DATASET RECORDS>
▬▬▬▬▬▬▬▬▬▬
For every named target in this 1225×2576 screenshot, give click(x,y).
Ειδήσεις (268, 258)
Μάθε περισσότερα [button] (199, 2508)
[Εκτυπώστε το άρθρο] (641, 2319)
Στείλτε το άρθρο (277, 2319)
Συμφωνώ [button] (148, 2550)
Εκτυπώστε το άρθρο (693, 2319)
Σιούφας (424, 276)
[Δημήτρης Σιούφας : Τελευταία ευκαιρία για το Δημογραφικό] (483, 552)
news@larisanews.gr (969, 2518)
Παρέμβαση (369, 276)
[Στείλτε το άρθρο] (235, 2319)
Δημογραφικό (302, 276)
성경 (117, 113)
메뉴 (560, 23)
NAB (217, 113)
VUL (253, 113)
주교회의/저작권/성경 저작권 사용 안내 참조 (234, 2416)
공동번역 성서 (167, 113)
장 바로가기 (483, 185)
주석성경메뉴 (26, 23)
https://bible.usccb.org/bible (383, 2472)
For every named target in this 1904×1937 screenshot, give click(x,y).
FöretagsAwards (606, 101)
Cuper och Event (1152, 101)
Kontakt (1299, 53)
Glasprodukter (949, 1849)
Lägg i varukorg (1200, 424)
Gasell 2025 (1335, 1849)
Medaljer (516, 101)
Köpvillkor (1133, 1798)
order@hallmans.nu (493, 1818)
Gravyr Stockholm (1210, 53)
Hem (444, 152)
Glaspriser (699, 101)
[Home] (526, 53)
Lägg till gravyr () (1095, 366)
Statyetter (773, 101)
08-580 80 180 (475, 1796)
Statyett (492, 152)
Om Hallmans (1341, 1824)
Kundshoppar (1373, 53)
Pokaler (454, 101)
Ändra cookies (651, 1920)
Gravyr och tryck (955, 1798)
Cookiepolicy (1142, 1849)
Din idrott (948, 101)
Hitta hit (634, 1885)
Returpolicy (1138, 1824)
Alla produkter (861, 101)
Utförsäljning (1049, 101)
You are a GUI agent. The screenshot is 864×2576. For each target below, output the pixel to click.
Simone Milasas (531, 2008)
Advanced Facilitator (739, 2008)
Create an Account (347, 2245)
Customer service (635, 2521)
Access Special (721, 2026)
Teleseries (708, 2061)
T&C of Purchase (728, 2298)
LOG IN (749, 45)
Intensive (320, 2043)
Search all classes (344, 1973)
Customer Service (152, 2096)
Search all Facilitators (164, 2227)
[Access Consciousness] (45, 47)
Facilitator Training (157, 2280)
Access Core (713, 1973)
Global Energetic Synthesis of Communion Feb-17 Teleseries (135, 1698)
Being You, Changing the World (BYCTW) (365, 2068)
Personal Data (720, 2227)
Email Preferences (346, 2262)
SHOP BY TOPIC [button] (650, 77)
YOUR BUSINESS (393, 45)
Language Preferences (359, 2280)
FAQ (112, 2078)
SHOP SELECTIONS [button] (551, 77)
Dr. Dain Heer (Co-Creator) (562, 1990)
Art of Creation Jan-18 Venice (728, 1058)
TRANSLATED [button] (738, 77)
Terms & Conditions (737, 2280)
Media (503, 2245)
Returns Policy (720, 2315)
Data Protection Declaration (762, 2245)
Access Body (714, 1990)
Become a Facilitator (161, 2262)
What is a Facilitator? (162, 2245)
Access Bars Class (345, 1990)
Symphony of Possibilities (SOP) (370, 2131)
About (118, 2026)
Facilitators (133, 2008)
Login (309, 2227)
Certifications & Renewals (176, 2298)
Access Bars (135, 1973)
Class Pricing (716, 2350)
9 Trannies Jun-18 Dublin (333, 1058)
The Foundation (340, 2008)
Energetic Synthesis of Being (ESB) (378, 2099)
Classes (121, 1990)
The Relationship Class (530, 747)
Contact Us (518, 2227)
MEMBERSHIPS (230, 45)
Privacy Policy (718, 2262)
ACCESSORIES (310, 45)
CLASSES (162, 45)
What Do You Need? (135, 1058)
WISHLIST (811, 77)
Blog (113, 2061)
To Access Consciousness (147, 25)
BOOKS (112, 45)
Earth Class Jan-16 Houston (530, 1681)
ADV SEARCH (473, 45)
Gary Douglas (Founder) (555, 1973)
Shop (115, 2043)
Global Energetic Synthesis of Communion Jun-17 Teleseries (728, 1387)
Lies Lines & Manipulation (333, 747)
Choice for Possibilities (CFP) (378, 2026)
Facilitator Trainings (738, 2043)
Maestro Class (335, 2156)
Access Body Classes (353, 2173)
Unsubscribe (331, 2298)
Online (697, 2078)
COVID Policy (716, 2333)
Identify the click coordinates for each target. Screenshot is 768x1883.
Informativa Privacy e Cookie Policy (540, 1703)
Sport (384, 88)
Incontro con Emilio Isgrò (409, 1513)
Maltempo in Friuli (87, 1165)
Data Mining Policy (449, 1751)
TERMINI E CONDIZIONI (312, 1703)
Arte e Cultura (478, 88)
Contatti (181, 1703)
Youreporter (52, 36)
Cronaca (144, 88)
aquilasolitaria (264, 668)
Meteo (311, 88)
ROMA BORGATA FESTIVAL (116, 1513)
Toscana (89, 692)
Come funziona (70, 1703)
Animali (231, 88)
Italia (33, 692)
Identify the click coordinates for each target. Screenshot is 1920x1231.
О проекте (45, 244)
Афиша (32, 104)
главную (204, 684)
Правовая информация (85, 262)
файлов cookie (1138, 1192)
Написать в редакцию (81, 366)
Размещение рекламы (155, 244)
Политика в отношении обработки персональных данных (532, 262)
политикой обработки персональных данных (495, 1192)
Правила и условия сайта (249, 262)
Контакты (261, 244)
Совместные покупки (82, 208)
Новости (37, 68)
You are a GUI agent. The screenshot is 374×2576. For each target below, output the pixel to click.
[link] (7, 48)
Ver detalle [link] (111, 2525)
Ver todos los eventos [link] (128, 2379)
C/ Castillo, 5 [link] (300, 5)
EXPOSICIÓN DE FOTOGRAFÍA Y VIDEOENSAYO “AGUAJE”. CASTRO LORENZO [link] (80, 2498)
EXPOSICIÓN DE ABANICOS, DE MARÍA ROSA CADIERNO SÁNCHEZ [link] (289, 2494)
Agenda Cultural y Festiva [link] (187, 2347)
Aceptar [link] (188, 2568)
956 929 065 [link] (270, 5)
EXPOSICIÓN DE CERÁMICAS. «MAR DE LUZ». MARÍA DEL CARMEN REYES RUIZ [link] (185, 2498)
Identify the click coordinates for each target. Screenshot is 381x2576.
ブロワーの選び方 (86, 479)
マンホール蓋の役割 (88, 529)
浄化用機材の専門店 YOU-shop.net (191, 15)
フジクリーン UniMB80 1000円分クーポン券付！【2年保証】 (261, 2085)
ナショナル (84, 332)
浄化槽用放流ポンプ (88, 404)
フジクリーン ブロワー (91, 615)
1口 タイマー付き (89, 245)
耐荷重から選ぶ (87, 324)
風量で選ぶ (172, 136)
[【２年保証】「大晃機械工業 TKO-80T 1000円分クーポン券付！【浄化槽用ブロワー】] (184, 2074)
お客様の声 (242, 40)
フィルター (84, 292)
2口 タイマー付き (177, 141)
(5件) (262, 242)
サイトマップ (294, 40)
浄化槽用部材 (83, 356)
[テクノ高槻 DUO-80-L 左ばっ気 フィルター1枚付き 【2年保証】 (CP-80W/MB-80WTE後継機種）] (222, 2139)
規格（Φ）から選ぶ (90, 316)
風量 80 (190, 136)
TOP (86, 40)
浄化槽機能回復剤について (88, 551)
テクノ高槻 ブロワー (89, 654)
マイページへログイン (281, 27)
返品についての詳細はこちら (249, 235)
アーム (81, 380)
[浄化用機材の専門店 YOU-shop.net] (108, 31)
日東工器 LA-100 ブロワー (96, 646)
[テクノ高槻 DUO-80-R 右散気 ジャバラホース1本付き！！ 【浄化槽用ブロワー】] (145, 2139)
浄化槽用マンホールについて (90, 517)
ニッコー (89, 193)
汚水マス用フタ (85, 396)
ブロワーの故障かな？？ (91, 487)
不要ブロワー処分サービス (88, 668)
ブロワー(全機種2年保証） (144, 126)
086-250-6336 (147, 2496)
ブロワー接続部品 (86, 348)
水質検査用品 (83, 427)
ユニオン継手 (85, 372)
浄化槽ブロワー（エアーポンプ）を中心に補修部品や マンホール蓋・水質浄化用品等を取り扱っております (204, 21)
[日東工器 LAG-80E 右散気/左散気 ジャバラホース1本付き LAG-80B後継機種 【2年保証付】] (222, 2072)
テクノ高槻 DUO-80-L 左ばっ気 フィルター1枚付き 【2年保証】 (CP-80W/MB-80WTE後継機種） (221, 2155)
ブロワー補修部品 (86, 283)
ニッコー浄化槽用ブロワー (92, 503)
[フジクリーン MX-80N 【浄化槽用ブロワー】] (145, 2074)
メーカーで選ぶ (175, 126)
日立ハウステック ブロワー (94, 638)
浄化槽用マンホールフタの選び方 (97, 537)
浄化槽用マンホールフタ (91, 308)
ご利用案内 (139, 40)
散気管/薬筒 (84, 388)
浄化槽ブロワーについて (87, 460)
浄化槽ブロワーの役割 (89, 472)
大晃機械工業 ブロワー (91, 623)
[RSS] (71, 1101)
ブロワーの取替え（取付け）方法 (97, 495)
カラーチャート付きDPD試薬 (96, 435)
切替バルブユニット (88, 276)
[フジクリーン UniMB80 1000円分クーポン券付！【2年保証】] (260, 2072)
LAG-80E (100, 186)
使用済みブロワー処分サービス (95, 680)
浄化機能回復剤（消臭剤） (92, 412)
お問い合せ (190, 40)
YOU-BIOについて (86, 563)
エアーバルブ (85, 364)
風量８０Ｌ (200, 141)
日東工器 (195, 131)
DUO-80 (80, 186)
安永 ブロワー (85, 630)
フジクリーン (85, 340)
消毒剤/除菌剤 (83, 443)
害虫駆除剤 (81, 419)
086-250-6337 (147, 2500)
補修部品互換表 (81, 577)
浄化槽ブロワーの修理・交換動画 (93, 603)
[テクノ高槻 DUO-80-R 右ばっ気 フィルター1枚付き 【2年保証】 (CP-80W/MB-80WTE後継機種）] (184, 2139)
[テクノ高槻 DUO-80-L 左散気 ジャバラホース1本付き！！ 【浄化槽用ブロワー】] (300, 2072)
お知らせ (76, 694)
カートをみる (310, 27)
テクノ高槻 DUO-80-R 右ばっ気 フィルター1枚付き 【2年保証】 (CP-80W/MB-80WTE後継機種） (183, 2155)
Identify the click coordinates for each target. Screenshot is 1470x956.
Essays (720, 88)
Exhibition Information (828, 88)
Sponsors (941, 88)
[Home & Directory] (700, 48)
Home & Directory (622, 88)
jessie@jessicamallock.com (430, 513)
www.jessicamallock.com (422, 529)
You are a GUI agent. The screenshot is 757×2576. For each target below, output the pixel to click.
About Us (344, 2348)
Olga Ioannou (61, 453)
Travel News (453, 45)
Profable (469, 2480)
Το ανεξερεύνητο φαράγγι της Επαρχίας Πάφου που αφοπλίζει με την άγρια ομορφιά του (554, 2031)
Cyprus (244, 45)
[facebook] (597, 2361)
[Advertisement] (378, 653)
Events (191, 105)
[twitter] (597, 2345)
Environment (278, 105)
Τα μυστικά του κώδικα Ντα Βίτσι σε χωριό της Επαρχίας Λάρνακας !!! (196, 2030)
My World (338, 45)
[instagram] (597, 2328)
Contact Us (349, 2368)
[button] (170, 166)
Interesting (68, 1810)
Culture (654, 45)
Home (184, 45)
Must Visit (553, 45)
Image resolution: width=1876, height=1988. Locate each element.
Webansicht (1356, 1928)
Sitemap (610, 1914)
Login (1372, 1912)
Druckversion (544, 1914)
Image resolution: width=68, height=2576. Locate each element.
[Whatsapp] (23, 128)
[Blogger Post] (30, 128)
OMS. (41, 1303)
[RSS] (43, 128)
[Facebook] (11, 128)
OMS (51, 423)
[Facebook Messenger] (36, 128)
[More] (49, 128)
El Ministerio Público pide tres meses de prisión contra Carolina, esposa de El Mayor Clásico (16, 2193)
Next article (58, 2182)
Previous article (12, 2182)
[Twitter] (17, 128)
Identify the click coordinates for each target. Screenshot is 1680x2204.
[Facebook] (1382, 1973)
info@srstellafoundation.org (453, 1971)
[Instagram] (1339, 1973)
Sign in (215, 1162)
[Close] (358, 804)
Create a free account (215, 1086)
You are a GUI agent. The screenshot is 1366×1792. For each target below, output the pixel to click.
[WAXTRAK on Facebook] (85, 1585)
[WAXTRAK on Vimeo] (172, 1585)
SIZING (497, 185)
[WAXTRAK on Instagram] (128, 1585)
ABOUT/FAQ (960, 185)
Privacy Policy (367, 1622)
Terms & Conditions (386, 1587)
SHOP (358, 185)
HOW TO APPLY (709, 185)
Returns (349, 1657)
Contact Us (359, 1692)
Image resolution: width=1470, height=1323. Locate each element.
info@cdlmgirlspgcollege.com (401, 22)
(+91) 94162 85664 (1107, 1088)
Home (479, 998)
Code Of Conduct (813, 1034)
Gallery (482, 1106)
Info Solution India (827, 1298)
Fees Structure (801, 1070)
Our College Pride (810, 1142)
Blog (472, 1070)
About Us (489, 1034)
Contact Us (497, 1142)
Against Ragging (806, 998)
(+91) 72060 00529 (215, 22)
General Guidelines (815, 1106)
▬▬▬▬▬▬▬▬▬▬
PROBLEM STATEMENT> Across the material above, how many lines include the string "Locate"? Only the number is wanted.

OUTPUT FOR THIS EXERCISE> 3